PROBLEM SET:
1 > Answer these questions from the passage on comparing atrophy measures.
(a) Besides the choice of sample, what do the relevant issues chiefly concern, according to the opening paragraph?
(b) What are samples of subjects with all three measures available at a given time point called?
(c) How many replicates were used in the nonparametric bias-corrected bootstrap?
2 > Reproduce, word for word, everything in the passage on comparing atrophy measures from "A number of" down to "samples for comparison.".

SELECTED PASSAGE:
----

A number of issues are relevant to the comparisons we present and to their potential impact on trial design. Chiefly, these relate to the choice of sample required to obtain valid comparisons between outcomes or between different trial durations or statistical analyses, and issues regarding outcome type.

Choice of samples for comparison.

For the primary comparison, between atrophy measures, best estimates come from subjects with all three measures available at a given time point, “all-three” samples. This ensures that differences between measures are not due to different subjects. For these comparisons, at different time points, sample sizes were calculated just for a 50% treatment effect (because the relative efficiency of the volume measures is approximately constant over different treatment effects for a given analysis method and duration). For any given trial duration and analysis method, this gives a valid comparison across the atrophy measures. For the simplest analysis method, the t test of changes, the nonparametric bias-corrected bootstrap18 (1,000 replicates), was used to assess the statistical significance of sample size differences between the measures: standard errors for the differences in sample size estimates are not theoretically available, but in this context the bootstrap method gives a valid test, estimating confidence intervals for the differences empirically by multiple resampling (replicates) of the data. (p value ranges are given because of the computationally intensive nature of the bootstrap).

----

MATERIAL SHOWN:
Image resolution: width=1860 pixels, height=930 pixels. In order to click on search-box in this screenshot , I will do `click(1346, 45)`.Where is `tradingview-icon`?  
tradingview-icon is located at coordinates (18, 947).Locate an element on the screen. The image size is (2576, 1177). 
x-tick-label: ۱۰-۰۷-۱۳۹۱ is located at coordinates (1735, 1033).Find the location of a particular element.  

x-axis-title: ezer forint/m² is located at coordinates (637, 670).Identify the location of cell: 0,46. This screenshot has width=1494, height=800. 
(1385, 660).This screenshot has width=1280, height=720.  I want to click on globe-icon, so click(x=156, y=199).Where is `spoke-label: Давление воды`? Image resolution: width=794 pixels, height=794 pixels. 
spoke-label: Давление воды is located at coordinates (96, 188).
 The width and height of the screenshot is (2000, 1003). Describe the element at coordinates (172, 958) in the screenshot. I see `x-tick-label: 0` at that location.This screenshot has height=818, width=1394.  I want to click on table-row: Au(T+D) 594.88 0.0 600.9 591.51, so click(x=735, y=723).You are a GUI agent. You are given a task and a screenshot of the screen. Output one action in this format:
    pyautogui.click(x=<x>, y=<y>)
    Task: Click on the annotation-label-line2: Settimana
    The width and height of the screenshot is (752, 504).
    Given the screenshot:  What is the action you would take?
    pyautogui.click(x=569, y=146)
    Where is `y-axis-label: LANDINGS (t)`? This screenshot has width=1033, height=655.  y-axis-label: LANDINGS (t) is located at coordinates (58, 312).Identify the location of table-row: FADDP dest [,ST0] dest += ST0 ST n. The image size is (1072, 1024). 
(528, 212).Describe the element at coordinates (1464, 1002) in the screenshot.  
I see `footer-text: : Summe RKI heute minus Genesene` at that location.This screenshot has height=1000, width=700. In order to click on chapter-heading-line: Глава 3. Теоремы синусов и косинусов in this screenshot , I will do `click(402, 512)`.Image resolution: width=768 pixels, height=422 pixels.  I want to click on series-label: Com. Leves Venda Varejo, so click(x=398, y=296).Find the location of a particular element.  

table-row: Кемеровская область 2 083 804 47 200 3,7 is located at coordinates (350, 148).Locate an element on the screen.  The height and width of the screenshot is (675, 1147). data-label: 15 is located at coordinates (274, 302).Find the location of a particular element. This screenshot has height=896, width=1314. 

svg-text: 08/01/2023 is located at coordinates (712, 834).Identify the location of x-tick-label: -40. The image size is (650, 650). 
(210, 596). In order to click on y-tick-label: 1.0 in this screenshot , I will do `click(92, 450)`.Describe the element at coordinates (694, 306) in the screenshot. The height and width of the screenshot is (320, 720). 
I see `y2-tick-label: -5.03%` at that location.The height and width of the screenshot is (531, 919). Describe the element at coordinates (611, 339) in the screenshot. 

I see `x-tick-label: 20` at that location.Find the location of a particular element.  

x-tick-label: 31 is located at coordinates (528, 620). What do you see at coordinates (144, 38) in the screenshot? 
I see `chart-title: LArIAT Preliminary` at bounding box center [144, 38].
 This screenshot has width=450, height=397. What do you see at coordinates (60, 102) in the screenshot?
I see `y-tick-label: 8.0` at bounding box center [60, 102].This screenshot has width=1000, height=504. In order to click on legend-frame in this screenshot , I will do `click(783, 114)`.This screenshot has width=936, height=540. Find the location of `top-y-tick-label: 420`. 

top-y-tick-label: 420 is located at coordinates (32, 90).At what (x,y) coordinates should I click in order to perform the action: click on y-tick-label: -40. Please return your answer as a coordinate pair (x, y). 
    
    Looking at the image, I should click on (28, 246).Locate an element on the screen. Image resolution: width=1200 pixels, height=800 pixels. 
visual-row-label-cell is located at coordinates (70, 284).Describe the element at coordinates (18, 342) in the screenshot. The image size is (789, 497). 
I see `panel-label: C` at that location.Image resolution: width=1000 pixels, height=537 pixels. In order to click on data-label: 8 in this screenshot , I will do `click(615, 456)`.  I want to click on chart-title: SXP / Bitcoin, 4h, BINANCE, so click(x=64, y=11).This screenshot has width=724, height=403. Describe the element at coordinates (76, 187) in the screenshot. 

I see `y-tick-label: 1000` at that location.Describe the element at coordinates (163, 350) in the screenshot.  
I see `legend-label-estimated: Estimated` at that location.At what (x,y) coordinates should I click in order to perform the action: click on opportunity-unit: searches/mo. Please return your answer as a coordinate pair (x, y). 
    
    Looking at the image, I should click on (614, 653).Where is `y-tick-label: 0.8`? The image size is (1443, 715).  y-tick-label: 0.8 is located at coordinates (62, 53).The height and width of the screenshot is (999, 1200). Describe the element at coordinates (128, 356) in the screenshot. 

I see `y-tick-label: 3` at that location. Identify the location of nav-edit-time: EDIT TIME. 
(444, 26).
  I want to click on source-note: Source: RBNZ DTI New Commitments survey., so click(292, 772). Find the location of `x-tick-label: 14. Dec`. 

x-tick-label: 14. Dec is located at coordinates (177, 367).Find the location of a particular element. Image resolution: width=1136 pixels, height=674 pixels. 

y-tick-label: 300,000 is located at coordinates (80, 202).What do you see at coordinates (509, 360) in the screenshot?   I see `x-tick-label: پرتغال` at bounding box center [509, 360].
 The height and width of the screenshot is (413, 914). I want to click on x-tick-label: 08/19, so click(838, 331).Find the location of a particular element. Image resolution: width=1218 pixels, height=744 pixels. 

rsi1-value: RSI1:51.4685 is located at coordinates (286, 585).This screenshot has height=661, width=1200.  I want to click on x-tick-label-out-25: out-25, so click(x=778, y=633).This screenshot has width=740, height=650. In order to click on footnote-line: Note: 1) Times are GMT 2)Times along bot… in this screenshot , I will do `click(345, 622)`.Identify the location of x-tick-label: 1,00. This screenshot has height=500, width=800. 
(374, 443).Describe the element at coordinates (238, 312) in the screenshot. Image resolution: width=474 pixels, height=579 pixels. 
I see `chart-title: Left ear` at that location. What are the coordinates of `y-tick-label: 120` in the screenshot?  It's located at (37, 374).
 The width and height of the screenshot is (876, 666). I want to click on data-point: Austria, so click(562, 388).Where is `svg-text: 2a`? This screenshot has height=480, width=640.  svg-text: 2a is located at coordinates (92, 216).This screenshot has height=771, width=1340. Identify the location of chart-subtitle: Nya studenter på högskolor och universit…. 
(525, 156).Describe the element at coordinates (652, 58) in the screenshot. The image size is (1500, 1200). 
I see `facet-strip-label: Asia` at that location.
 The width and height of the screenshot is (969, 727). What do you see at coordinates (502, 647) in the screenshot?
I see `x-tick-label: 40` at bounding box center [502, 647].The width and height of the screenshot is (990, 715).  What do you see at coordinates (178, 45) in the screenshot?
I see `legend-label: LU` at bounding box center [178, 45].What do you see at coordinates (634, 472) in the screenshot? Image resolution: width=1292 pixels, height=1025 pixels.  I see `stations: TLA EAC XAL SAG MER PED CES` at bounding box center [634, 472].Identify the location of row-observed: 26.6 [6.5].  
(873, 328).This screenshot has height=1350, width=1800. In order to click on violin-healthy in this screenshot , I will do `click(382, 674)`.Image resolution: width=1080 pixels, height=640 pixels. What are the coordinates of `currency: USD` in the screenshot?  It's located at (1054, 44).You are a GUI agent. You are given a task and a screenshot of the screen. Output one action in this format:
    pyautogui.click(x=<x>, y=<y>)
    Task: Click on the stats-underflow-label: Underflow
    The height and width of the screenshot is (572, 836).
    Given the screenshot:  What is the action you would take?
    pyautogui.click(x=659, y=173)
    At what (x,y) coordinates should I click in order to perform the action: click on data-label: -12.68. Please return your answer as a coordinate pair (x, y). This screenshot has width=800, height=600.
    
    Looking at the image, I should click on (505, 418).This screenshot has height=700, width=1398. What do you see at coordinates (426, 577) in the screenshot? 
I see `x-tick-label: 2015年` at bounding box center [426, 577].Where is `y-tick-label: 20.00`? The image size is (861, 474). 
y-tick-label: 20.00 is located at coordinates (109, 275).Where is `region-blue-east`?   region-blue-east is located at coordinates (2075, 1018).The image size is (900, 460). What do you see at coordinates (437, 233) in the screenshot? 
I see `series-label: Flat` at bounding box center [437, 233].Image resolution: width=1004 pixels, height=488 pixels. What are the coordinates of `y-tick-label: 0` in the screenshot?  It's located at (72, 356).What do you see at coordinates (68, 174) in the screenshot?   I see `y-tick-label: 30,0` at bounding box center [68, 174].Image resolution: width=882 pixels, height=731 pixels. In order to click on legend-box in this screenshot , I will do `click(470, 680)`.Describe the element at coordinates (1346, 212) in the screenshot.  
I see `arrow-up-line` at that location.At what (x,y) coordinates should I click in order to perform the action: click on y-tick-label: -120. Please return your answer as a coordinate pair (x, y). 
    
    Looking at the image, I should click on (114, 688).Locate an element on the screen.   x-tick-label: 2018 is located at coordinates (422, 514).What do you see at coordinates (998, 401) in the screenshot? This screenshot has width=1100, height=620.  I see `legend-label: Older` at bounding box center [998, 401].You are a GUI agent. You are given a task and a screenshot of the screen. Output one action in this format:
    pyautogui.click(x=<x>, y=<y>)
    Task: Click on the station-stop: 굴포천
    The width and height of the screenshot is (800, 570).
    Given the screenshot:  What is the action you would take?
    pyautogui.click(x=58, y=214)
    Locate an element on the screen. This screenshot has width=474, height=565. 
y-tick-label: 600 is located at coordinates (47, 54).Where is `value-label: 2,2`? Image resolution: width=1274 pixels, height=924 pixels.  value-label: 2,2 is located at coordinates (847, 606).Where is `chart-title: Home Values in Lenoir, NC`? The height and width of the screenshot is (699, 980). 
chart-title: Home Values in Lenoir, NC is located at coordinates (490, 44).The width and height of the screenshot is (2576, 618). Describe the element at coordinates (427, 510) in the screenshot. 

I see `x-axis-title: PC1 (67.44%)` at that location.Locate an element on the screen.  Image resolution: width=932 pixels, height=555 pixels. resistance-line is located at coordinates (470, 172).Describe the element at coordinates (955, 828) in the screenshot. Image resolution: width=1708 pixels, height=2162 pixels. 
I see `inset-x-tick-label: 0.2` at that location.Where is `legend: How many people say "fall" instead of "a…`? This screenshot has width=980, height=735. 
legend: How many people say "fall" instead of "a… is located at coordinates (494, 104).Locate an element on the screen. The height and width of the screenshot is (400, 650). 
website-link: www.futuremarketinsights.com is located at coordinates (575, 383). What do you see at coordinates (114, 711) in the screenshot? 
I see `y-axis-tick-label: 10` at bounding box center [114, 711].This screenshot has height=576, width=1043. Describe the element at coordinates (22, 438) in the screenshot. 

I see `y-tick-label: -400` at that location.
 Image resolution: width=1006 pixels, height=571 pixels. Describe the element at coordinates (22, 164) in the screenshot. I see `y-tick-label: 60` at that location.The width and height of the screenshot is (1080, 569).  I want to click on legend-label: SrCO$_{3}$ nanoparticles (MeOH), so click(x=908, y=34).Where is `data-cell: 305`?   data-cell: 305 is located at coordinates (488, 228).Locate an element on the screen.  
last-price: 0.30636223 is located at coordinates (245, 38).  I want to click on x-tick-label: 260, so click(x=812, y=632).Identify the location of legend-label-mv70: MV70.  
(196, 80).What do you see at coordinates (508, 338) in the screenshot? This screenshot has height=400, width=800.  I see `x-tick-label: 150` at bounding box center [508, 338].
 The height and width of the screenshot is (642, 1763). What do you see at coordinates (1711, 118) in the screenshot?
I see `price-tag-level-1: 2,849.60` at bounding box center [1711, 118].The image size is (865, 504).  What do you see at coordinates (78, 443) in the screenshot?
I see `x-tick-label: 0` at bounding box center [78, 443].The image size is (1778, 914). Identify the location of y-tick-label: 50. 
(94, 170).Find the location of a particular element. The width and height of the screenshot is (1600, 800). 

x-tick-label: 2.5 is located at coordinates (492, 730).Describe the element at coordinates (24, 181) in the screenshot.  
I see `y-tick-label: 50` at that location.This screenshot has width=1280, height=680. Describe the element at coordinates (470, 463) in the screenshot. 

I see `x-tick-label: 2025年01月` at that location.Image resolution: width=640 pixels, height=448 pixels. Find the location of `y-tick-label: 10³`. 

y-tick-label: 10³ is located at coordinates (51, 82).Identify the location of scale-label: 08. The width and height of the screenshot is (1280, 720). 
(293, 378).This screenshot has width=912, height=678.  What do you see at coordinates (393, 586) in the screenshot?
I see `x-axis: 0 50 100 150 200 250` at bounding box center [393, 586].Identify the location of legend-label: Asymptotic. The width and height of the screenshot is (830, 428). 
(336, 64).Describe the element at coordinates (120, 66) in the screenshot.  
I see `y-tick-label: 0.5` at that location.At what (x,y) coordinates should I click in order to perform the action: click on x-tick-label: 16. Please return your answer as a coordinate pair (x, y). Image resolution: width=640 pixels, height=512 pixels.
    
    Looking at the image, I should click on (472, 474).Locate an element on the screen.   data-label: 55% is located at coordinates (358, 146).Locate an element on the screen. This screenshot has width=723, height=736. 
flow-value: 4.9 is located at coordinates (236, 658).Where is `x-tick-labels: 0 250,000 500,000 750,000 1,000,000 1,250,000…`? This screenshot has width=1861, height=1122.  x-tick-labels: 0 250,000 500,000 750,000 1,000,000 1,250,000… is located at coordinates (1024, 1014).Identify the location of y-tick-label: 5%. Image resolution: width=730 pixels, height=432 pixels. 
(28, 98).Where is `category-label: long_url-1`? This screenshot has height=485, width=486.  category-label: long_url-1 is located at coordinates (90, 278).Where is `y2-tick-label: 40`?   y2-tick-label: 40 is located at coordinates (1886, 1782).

----

RESPONSES PER TASK:
1 >
(a) Outcome type.
(b) "All-three" samples.
(c) 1,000 replicates.

2 >
A number of issues are relevant to the comparisons we present and to their potential impact on trial design. Chiefly, these relate to the choice of sample required to obtain valid comparisons between outcomes or between different trial durations or statistical analyses, and issues regarding outcome type.

Choice of samples for comparison.